Write out the terms and find the sum of the following series.

  1. \begin{align*}\sum\limits_{n=1}^5 2n\end{align*}
  2. \begin{align*}\sum\limits_{n=5}^8 n+3\end{align*}
  3. \begin{align*}\sum\limits_{n=10}^{15} n(n-3)\end{align*}
  4. \begin{align*}\sum\limits_{n=3}^7 \frac{n(n-1)}{2}\end{align*}
  5. \begin{align*}\sum\limits_{n=1}^6 2^{n-1}+3\end{align*}

Use your calculator to find the following sums.

  1. \begin{align*}\sum\limits_{n=10}^{15} \frac{1}{2}n+3\end{align*}
  2. \begin{align*}\sum\limits_{n=0}^{50} n-25\end{align*}
  3. \begin{align*}\sum\limits_{n=1}^5 \left(\frac{1}{2}\right)^{n-5}\end{align*}
  4. \begin{align*}\sum\limits_{n=5}^{12} \frac {n(2n+1)}{2}\end{align*}
  5. \begin{align*}\sum\limits_{n-1}^{100} \frac{1}{2}n\end{align*}
  6. \begin{align*}\sum\limits_{n=1}^{200} n\end{align*}

In problems 12-14, write out the terms in each of the series and find the sums.

  1. .
    1. \begin{align*}\sum\limits_{n=1}^5 2n+3\end{align*}
    2. \begin{align*}3(5)+\sum\limits_{n=1}^5 2n\end{align*}
  2. .
    1. \begin{align*}\sum\limits_{n=1}^5 \frac{n(n+1)}{2}\end{align*}
    2. \begin{align*}\frac{1}{2}\sum\limits_{n=1}^5 n(n+1)\end{align*}
  3. .
    1. \begin{align*}\sum\limits_{n=1}^5 4x^3\end{align*}
    2. \begin{align*}4\sum\limits_{n=1}^5 x^3\end{align*}
  4. Explain why each pair in questions 12-14 has the same sum.
  5. What is another way to explain the series in #11?

Answers for Review Problems

To see the Review answers, open this PDF file and look for section 11.4. 

Vocabulary

arithmetic series

An arithmetic series is the sum of an arithmetic sequence, a sequence with a common difference between each two consecutive terms.

geometric series

A geometric series is a geometric sequence written as an uncalculated sum of terms.

sequence

A sequence is an ordered list of numbers or objects.

series

A series is the sum of the terms of a sequence.

sigma notation

Sigma notation is also known as summation notation and is a way to represent a sum of numbers.
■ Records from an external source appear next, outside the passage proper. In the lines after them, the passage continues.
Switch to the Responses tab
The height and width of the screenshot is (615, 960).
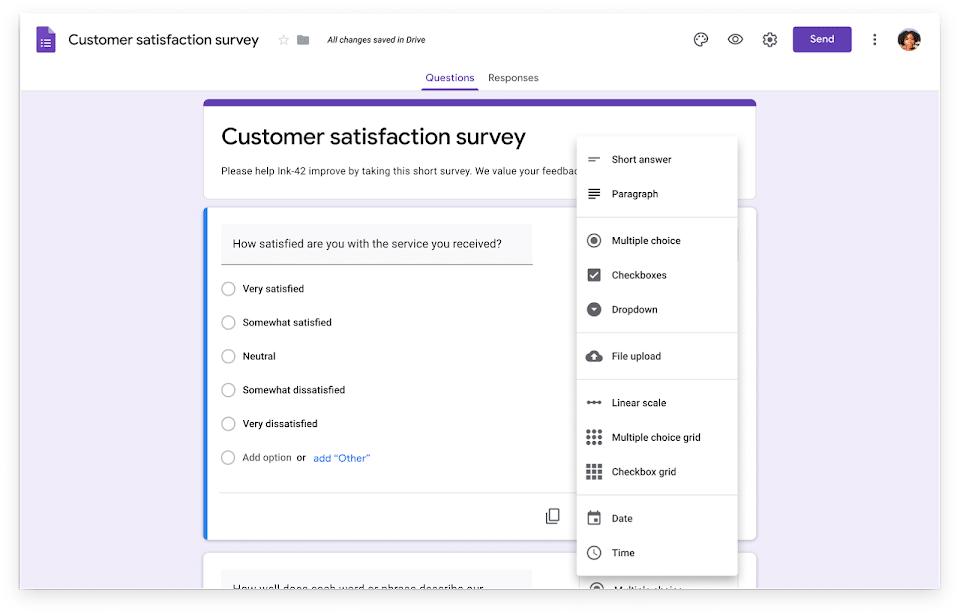tap(513, 77)
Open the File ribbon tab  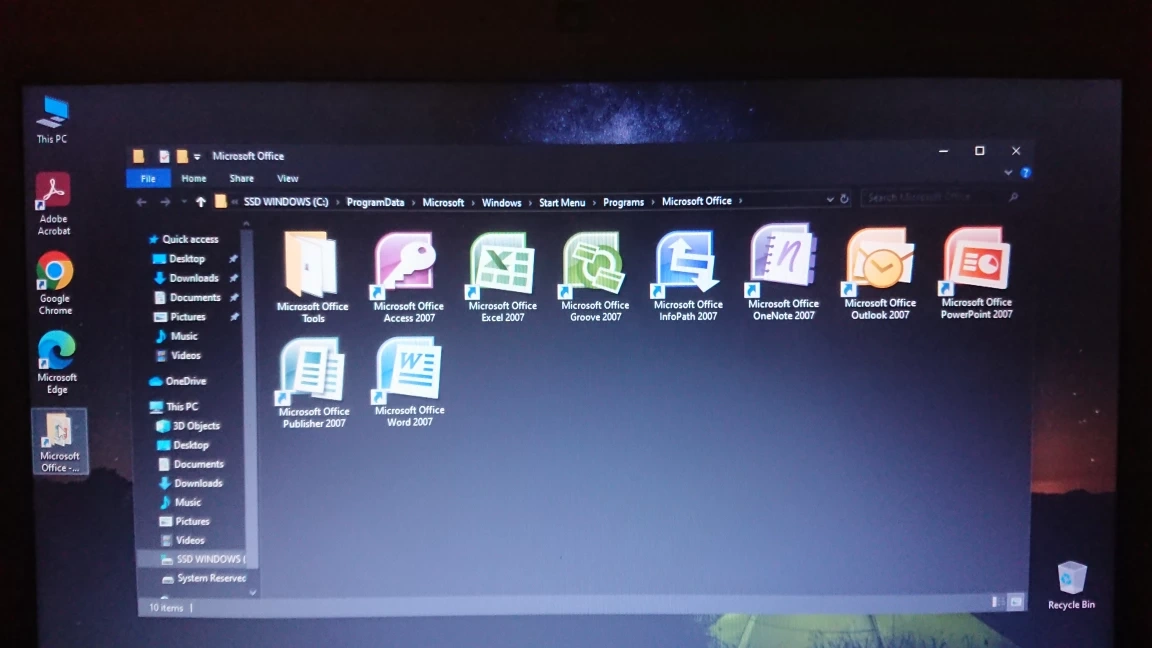148,179
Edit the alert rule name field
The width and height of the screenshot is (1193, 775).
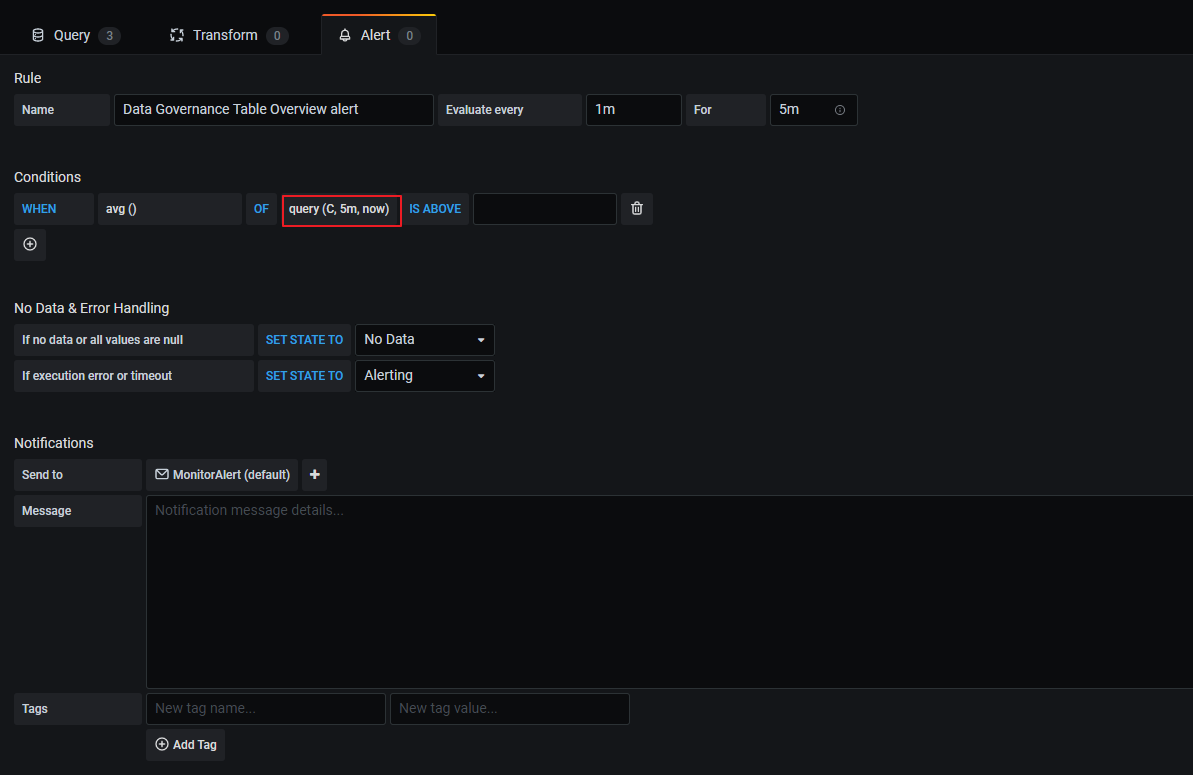point(273,109)
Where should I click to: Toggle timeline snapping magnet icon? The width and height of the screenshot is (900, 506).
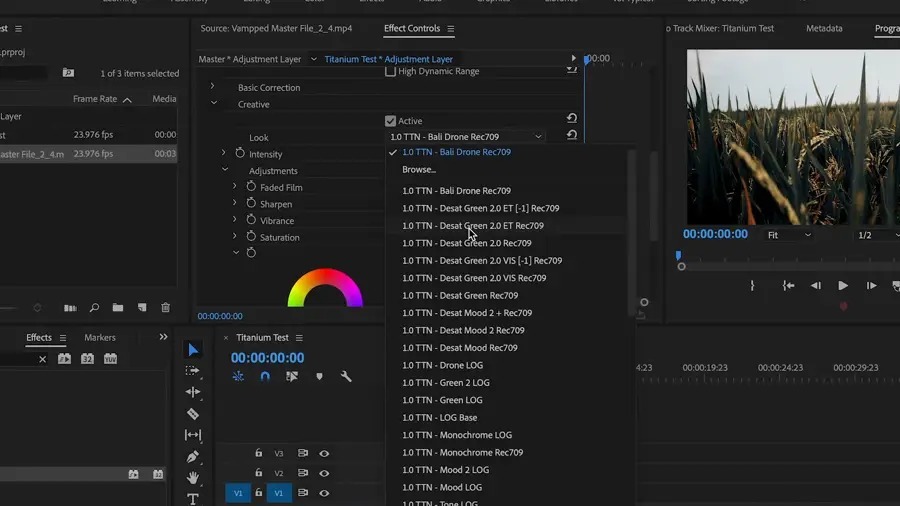coord(265,377)
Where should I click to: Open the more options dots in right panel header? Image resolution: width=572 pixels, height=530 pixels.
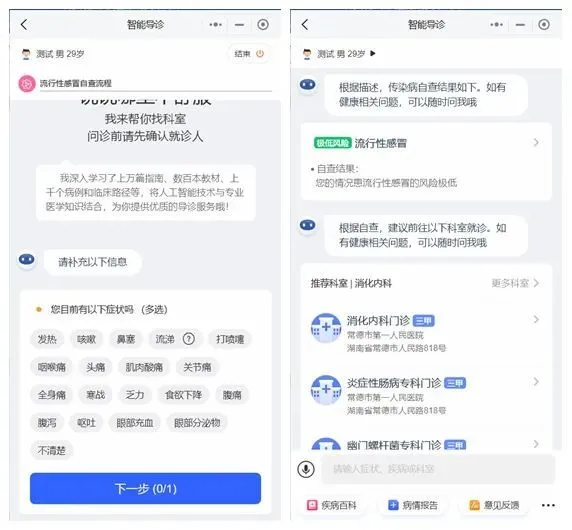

It is especially useful when the numbers have a specific pattern or would take too long to write out without abbreviation.

summation

Sigma notation is also known as summation notation and is a way to represent a sum of numbers. It is especially useful when the numbers have a specific pattern or would take too long to write out without abbreviation.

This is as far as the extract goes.